In this context, the events in Italy at the moment are also interesting, where Giorgia Meloni's party is seeking a constitutional amendment that would result in a mixture of a presidential and parliamentary system, a primato. All this under the guise of democracy. The future head of government, according to the Fratelli, should be elected in a direct vote, which would enormously raise his or her position in the system of government, and one who had come to office by plebiscite , a head of government who would wield power equivalent to that of a president in a purely presidential system, and perhaps even more than that, because the parliament would be marginalized even more by the power of the prime minister. It is vaguely recalled that a similar project was already in existence in the German Reich from 1934.
The sympathies of the right-wing radicals for presidential systems are well known.
The underlying calculation is that parliamentary majorities are less likely than majorities via majority voting. But here too, one should not be deceived: the right tends to align with the radical right rather than with the left, as there are plenty of examples of this in history and in the present. One can look up to the north, where one encounters liaisons between the right and the radical right, but one can also look to the west and south.

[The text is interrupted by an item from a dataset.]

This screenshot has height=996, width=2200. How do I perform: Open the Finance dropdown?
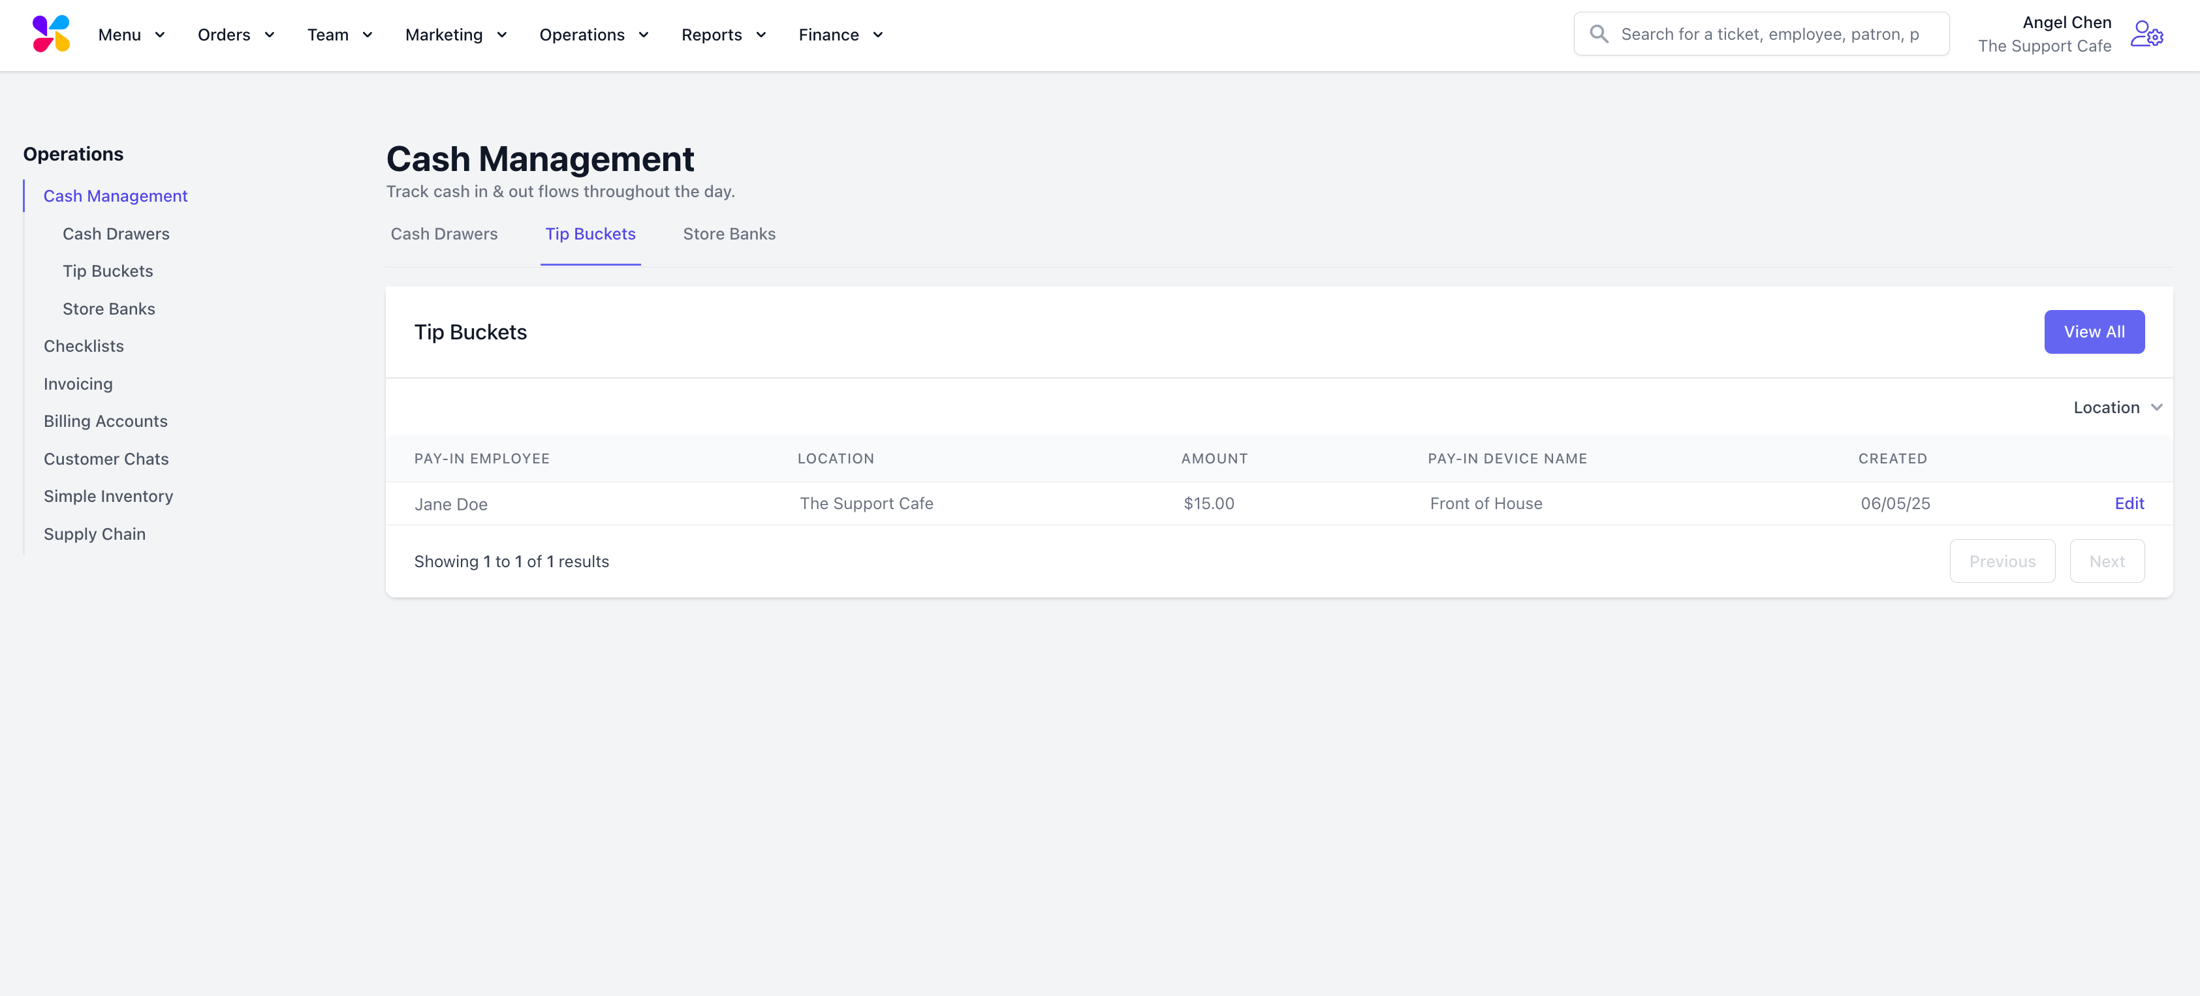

Nowhere do you encounter a firewall, which is a specifically German architectural construction. For well-known, but not readily mentioned reasons, reminiscent of the year 1933. And: the hijacking of the right by the right-wing radicals (USA) is also a danger known from the present. This also includes the long-running process of decline of moderate right-wing parties in Europe.

Only France allows itself a presidential system in its strongest form. France of all countries, the first European country to abolish the monarchy. It is time to abolish this anachronism, this fossil from the Gaullist era, and to return to France's once-renowned parliamentary tradition. This would require a debate within France. However, it should also be debated within the framework of a new European domestic policy, just as it would be obvious to bury the silly remains of the monarchy in six EU member states.

Lost core elements of democracy
In the course of its history, democracy has lost its two core elements at the grassroots level: 1) the idea of the equality of voters and 2) the idea of representation, which necessarily follows from the idea of popular sovereignty.

On point 1): In the bourgeois societies of the West – which have been called liberal democracies for some time now (mind you: not social democracies) – equality is aimed for in the political sphere as a counterbalance to inequality in the economic and social spheres, but only half-heartedly. In the process of political decision-making, however, it is lost, with the majority of the population being lost through the majority voting system in electoral districts (Great Britain), the political leadership being determined by a minority (USA) or a minority president like Macron being able to make far-reaching political decisions against an overwhelming social majority.